Erst einmal müssen die Banalitäten abgehandelt werden. Warum hat das Ü auf dem Logo des Projekts der beiden Männer mit den vertrauenserweckenden Bärten drei Punkte? „Weil es mit drei Fragezeichen komisch ausgesehen hätte“, sagt Niggemeier zu BASIC thinking. Außerdem bliebe so Raum für Interpretationen. Sieht auf jeden Fall interessant aus, genau wie der Rest der Seite schlüssig daherkommt und sich gut und schlicht macht. Hier geht es um Medien, nicht um ein flippiges Auftreten. Das GIF mit Zeit-Chefredakteur Giovanni di Lorenzo ist allerdings ein Blickfang.
Ein Sack Reis, Feuerwerk und die Klickmaschinerie
Zum Start von Übermedien haben di Lorenzo und Niggemeier sich über Medienkritik gestritten. Herausgekommen ist ein sehr interessantes Gespräch zwischen den beiden Exzentrikern, di Lorenzos Vorwurf, sein Gegenüber sei ein Fehlerfetischist, und das Ergebnis, dass gute Medienkritik notwendig ist. Was „gut“ bedeutet, darüber gehen die Meinungen hin und wieder auseinander. Da das Interview mit di Lorenzos Aussage endet, er wünsche sich Stefan Niggemeier herbei, bleibt nur die Interpretation, dass dieser es genauso sieht. Man wünscht sich, ein besorgter Bürger würde das Streitgespräch studieren und verstehen, dass es da mehr gibt zwischen wahr und falsch, Lügenpresse und Wahrheitsmedien. Ein hehres Streben, das sein Ziel womöglich nicht erreicht.
Eine wirklich famose Bildersammlung zeigt, wie verschiedene Zeitungen, Zeitschriften und Webseiten mit Meldungen über einen Sack Reis umgehen würden. Dabei wird auch bildblog.de persifliert, die Message soll wohl sein: Wir nehmen keine Rücksicht – auch nicht auf uns. Ein Beitrag von Rosenkranz über einen Nachrichten-Werbung-Mix bei RTL West beschäftigt sich mit einem Bericht über eine mit RTL eng verbundene Feuerwerksfirma. Eine Kolumne des gleichen Autors über die undemokratischen Auswüchsen, die sich im SWR zeigen, wenn darüber nachgedacht wird, aus Angst vor dem Fernbleiben der großen Parteien die AfD aus Diskussionsrunden auszuladen, zeigt, dass es falsch wäre, sollte der SWR einknicken. (Leider hat er es dann trotzdem gemacht.) Boris Rosenkranz ist es dann auch, der in einem gut dreiminütigen Clip die Klickmaschinerie des Focus auseinandernimmt. Journalisten mit einem gewissen Anspruch an ihre Arbeit kann die Weise, auf die das Magazin Bewegtbilder produziert, nur anwidern. Die drei genannten Beispiele sind meiner Meinung nach Exemplare guter Medienkritik – und nicht die einzigen auf Übermedien.

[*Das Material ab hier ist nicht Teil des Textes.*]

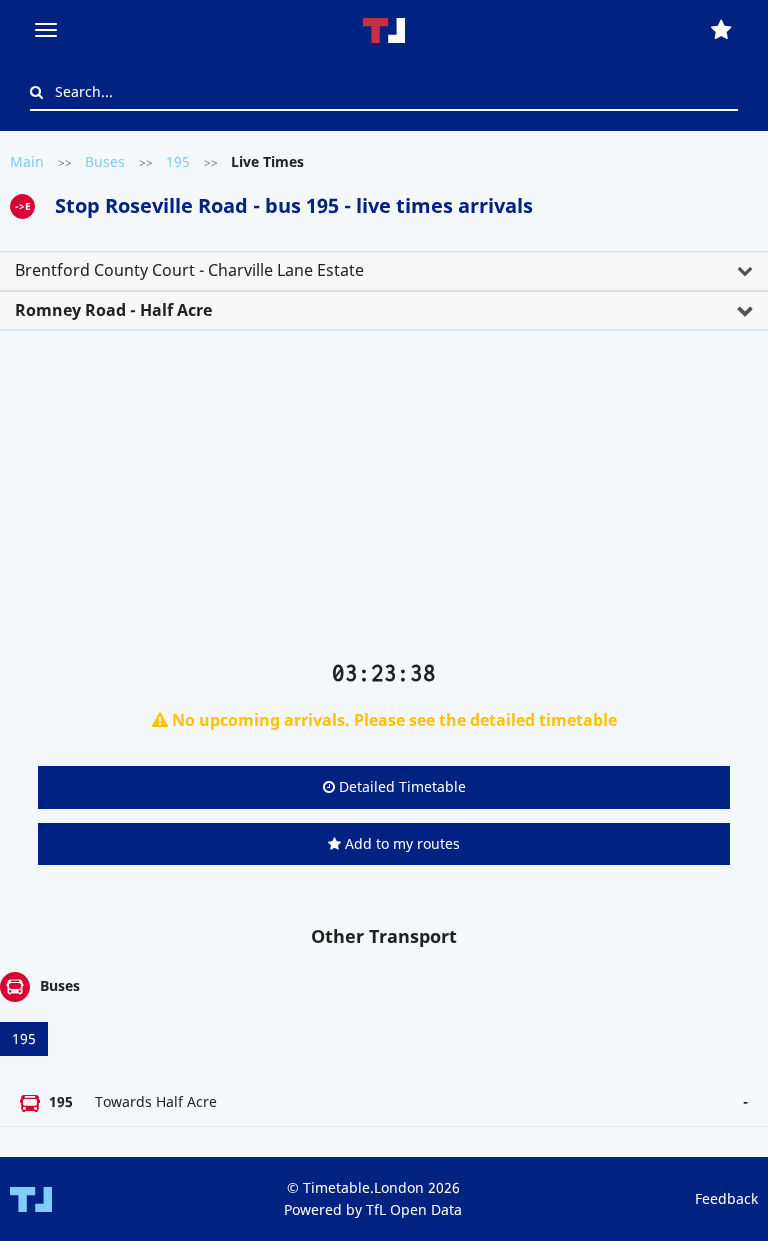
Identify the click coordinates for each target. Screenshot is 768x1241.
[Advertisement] (384, 503)
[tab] (384, 271)
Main (27, 161)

Balsam in komplizierten Zeiten
Die Kolumne von Peter Breuer, der in Zukunft regelmäßig über Zeitschriften und Magazine aus der Bahnhofsbuchhandlung schreibt, macht mit der ersten Ausgabe über ein Uhrenmagazin große Lust auf mehr. Eric Bonse zeigt in einer hochinteressanten Analyse, warum sich in der öffentlichen Wahrnehmung der EU-Politik meist die deutsche Sichtweise durchsetzt, und verweist dabei auf Verfehlungen der Regierung Merkel und der Europa-Journalisten. Und das Zeichner-Duo Hauck & Bauer haut geradezu auf den Putz mit seinem Cartoon „Die Wahrheit“. Besonders gut gefällt mir persönlich der Beitrag über die aktuell zurecht kritisierte WDR-Journalistin, die während eines Radio-Interviews eine seltsame Auffassung des öffentlich-rechtlichen Rundfunks offenbarte. Stefan Niggemeier tut gut daran, die Dame nicht verbal zu schelten, nicht von Blödsinn oder Lügen zu sprechen.

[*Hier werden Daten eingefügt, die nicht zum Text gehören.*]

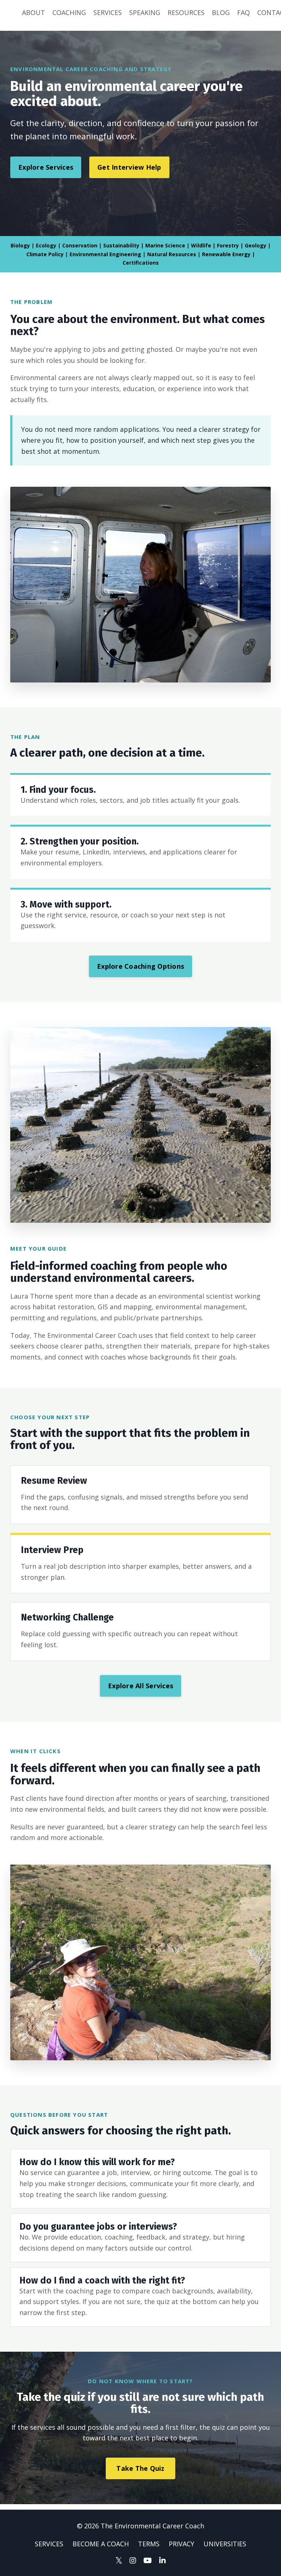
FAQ (243, 12)
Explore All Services (140, 1685)
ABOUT (33, 12)
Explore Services (45, 167)
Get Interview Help (129, 167)
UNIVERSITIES (224, 2543)
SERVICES (107, 12)
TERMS (149, 2543)
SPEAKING (144, 12)
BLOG (221, 12)
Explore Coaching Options (140, 966)
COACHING (69, 12)
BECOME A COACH (100, 2543)
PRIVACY (181, 2543)
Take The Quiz (140, 2468)
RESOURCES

Stattdessen hat er sich die Mühe gemacht, ihre Kollegen zu befragen und herauszufinden, ob eine Einflussnahme seitens der Regierung stattfindet. Er kommt zu dem Schluss: „Vielleicht hat sie am Sonntag versehentlich etwas zugegeben, was nicht an die Öffentlichkeit sollte. Vielleicht hat sie aber tatsächlich nur totale flauwekul erzählt.“ Ganz klar für alle ersichtlich ist, dass man schlichtweg nicht weiß, ob es in diesem Fall einen Auftrag von oben gibt oder nicht. Die einen sagen jetzt: Die Frau tickt nicht mehr sauber und ist übergeschnappt, solchen Unsinn zu verbreiten. Die anderen meinen: Wir wussten es doch schon lange und endlich spricht es jemand aus. Nein, falsch. Wir wissen nicht, was stimmt und was nicht. Punkt. Keine Spekulationen. Die lässt auch Niggemeier bleiben und das ist Balsam in diesen komplizierten Zeiten.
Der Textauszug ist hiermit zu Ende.